▼

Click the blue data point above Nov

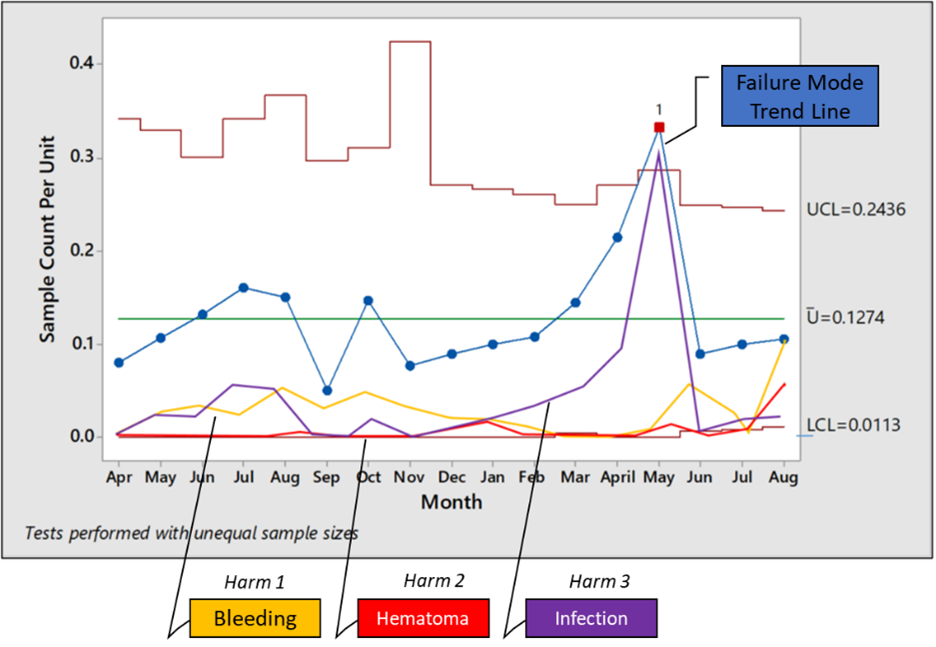(410, 366)
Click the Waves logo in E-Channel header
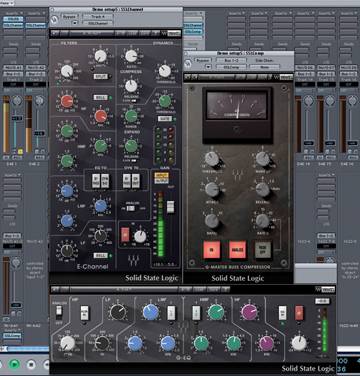The image size is (360, 376). click(171, 33)

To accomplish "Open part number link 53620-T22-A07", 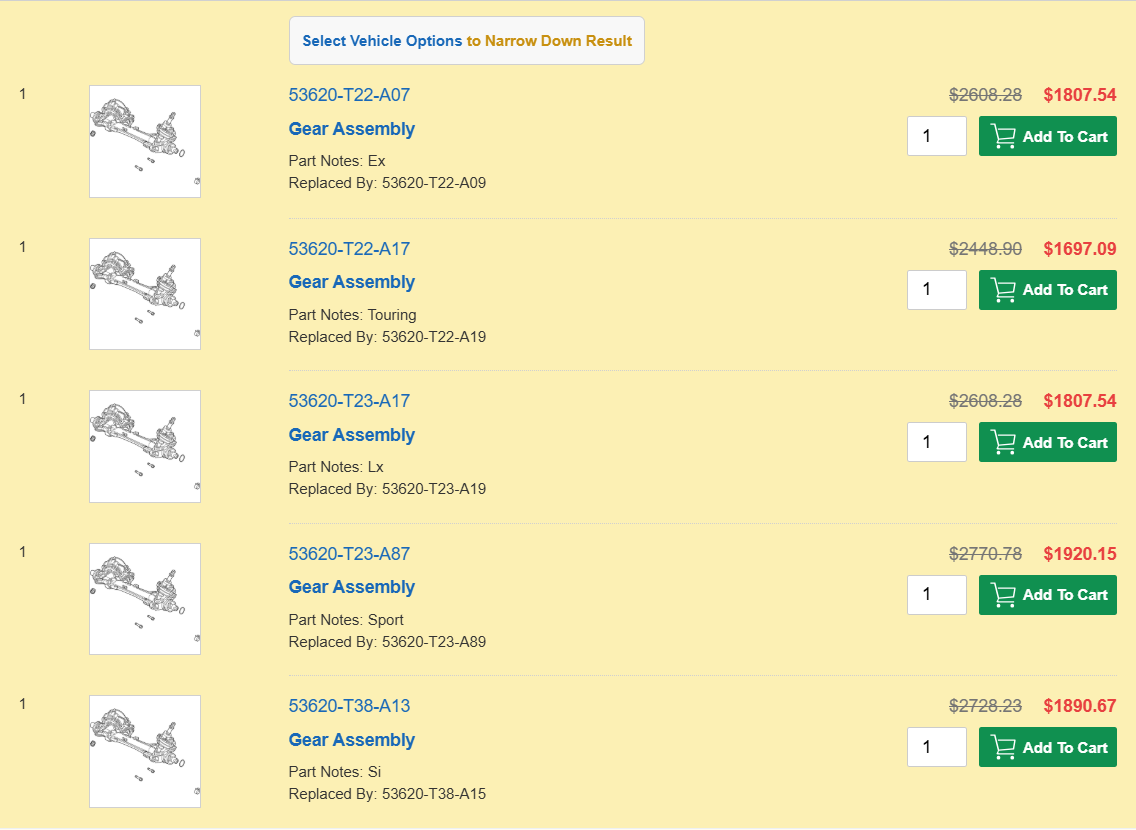I will point(349,95).
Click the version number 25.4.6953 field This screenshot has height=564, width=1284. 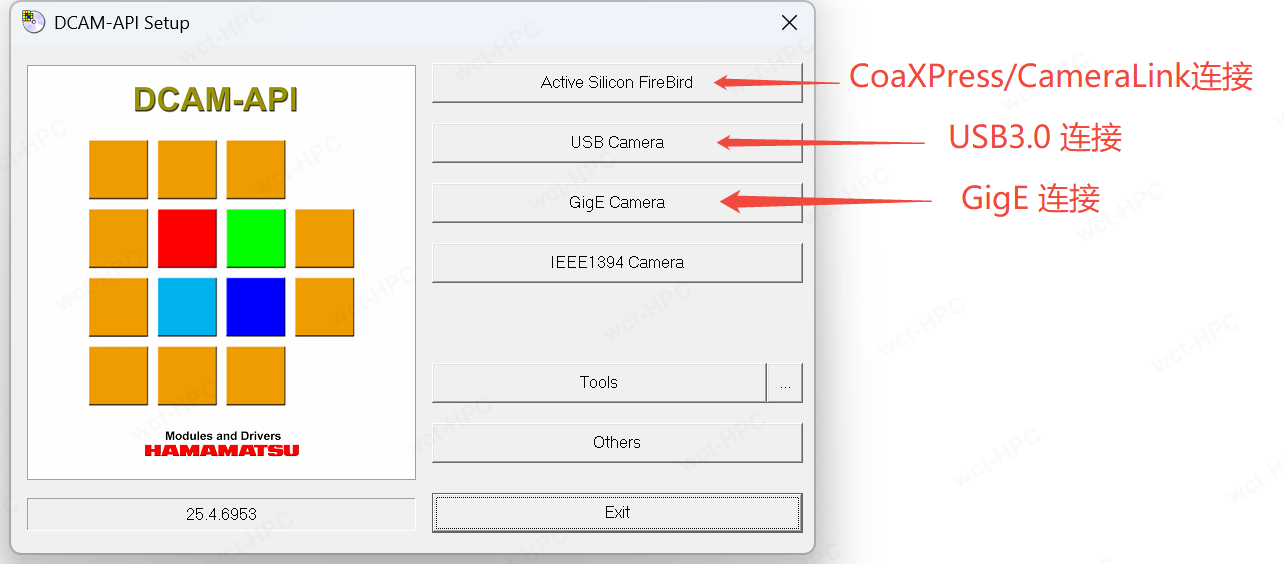click(x=221, y=514)
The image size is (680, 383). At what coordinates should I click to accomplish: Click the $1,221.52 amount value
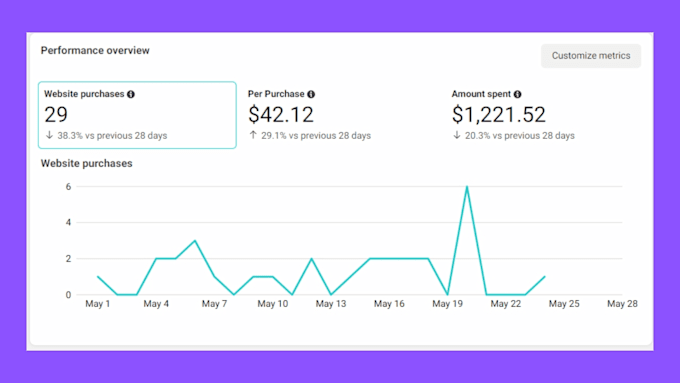pyautogui.click(x=498, y=115)
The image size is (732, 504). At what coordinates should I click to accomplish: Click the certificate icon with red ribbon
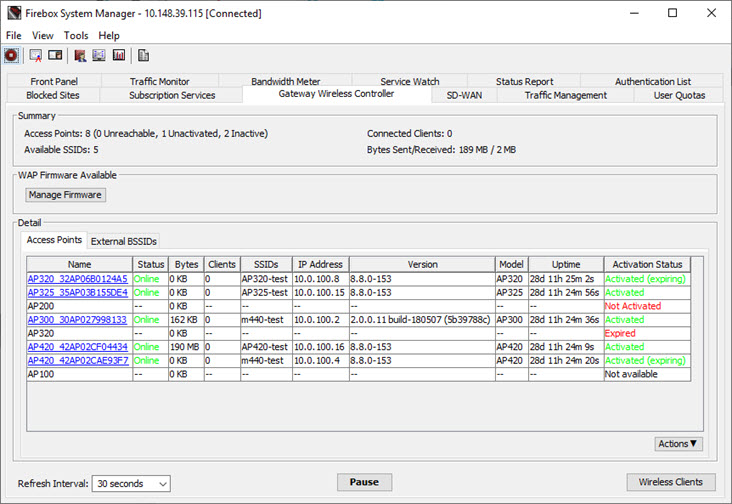click(36, 55)
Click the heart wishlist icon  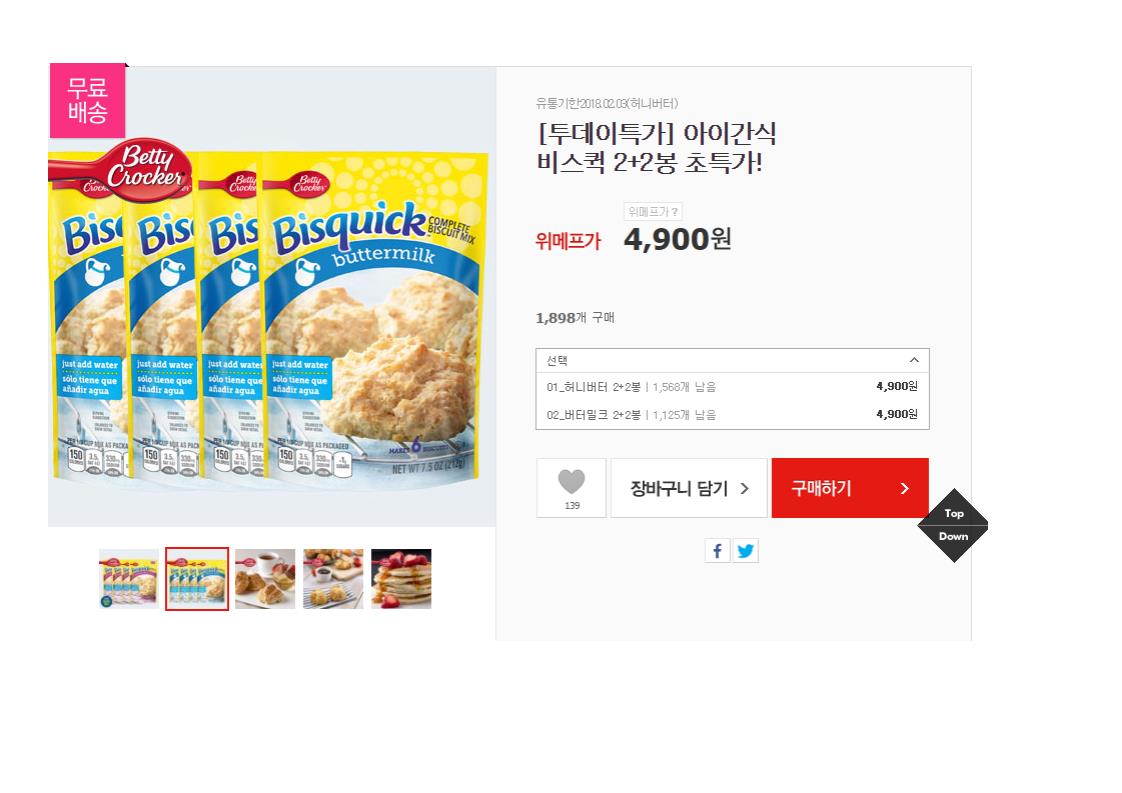point(571,482)
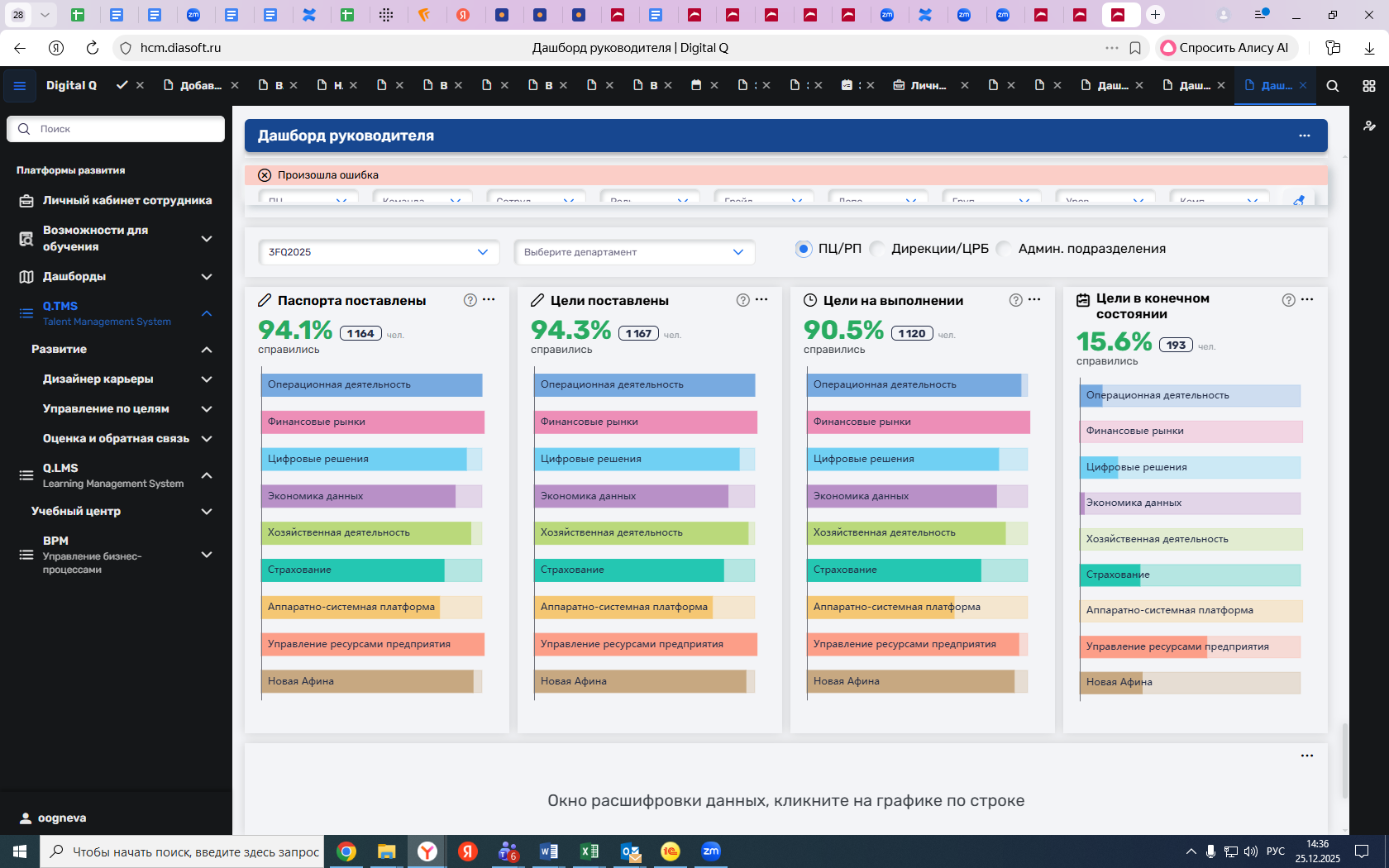Open three-dots menu on Цели поставлены card
This screenshot has height=868, width=1389.
pos(761,300)
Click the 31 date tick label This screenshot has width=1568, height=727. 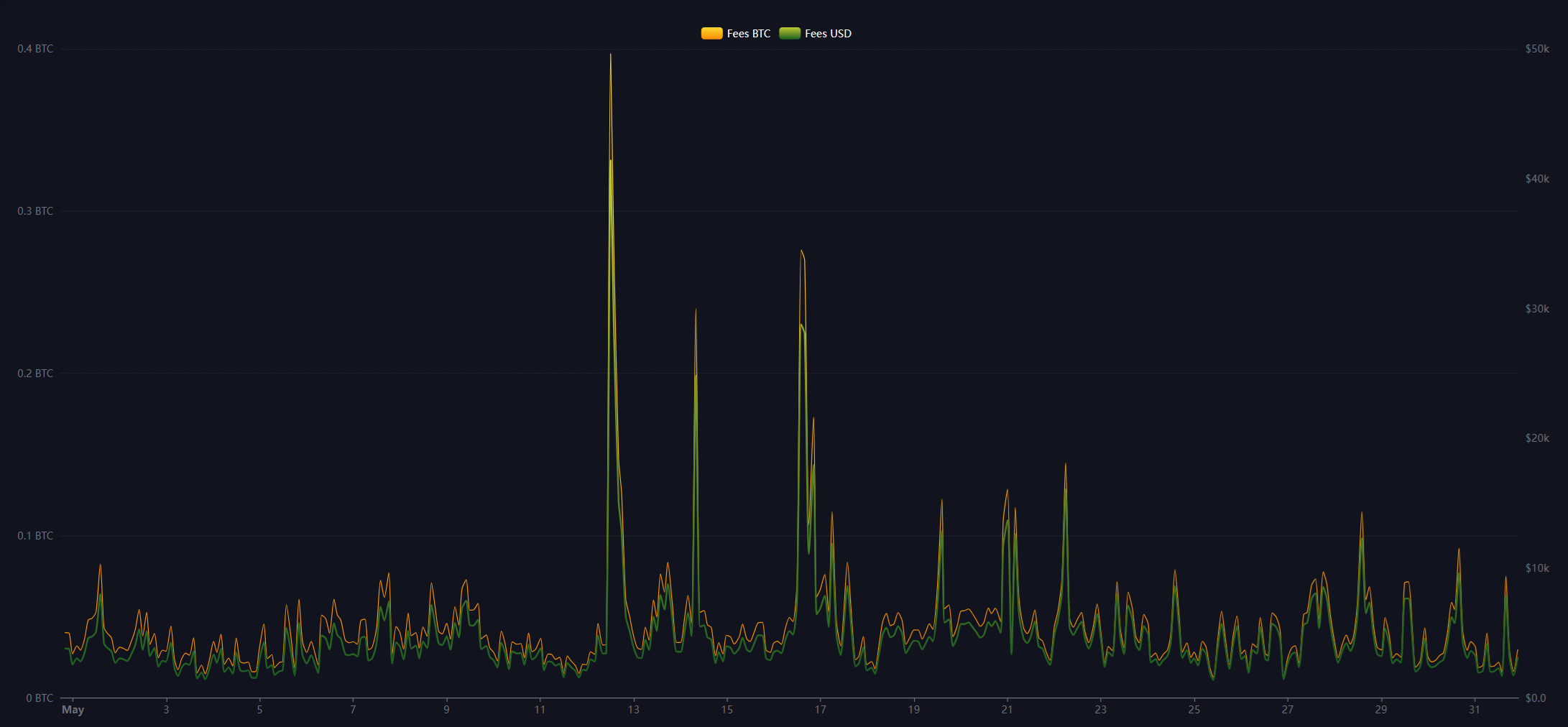pos(1474,710)
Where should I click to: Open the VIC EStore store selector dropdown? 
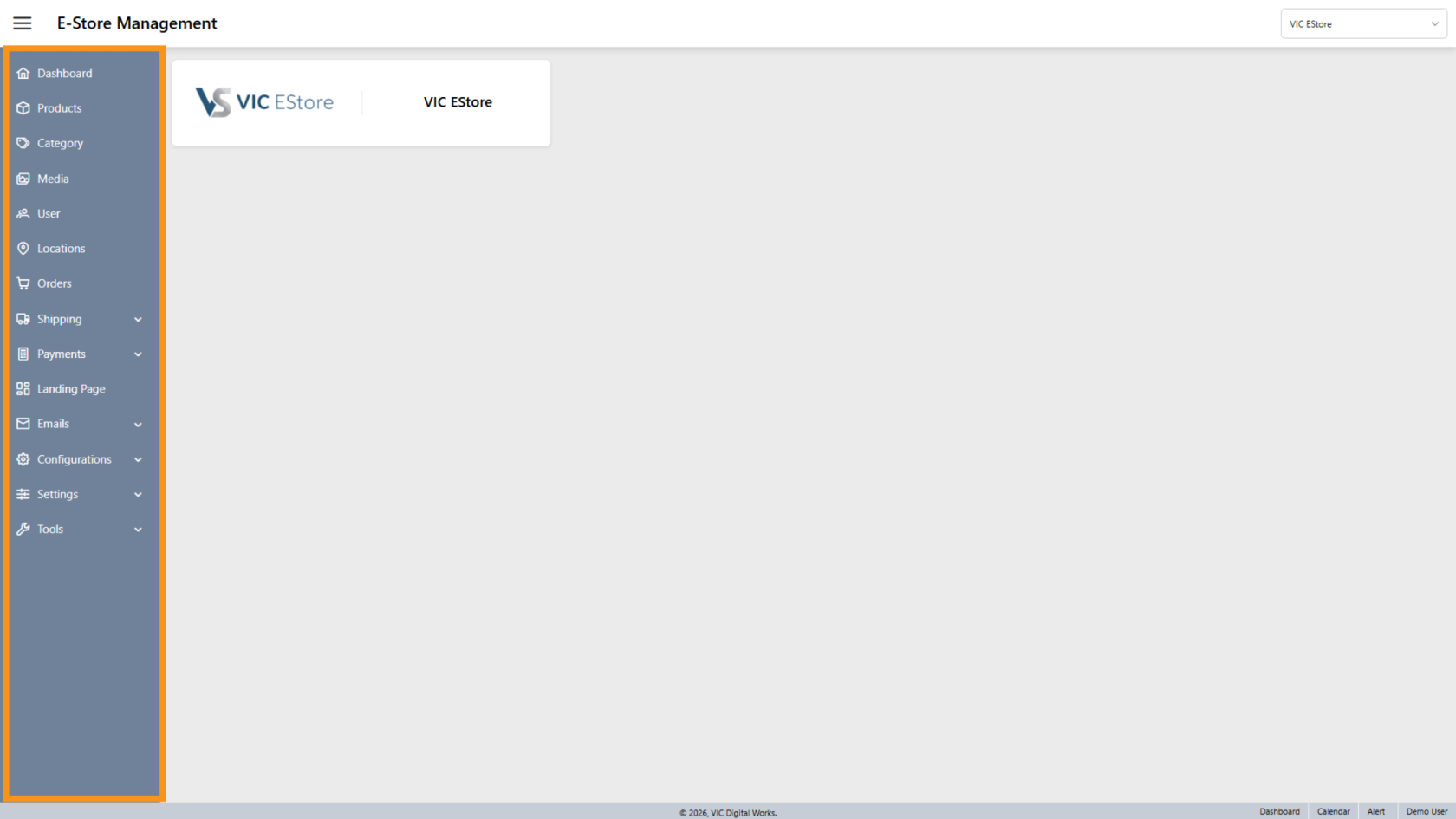(x=1363, y=24)
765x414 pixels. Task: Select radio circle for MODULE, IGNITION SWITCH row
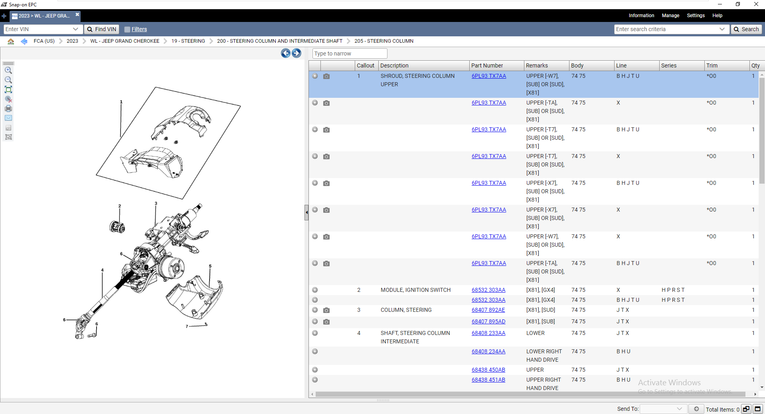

▲

### WORK REQUIRED
Write out exactly the lines beginning with the line that holds "Where should I" and ending with the final line of the data, both ends included, without the pictures.

### FINISHED TASK
Where should I click to: Open the VIC EStore store selector dropdown? 
(x=1363, y=24)
765x414 pixels. Task: Select radio circle for MODULE, IGNITION SWITCH row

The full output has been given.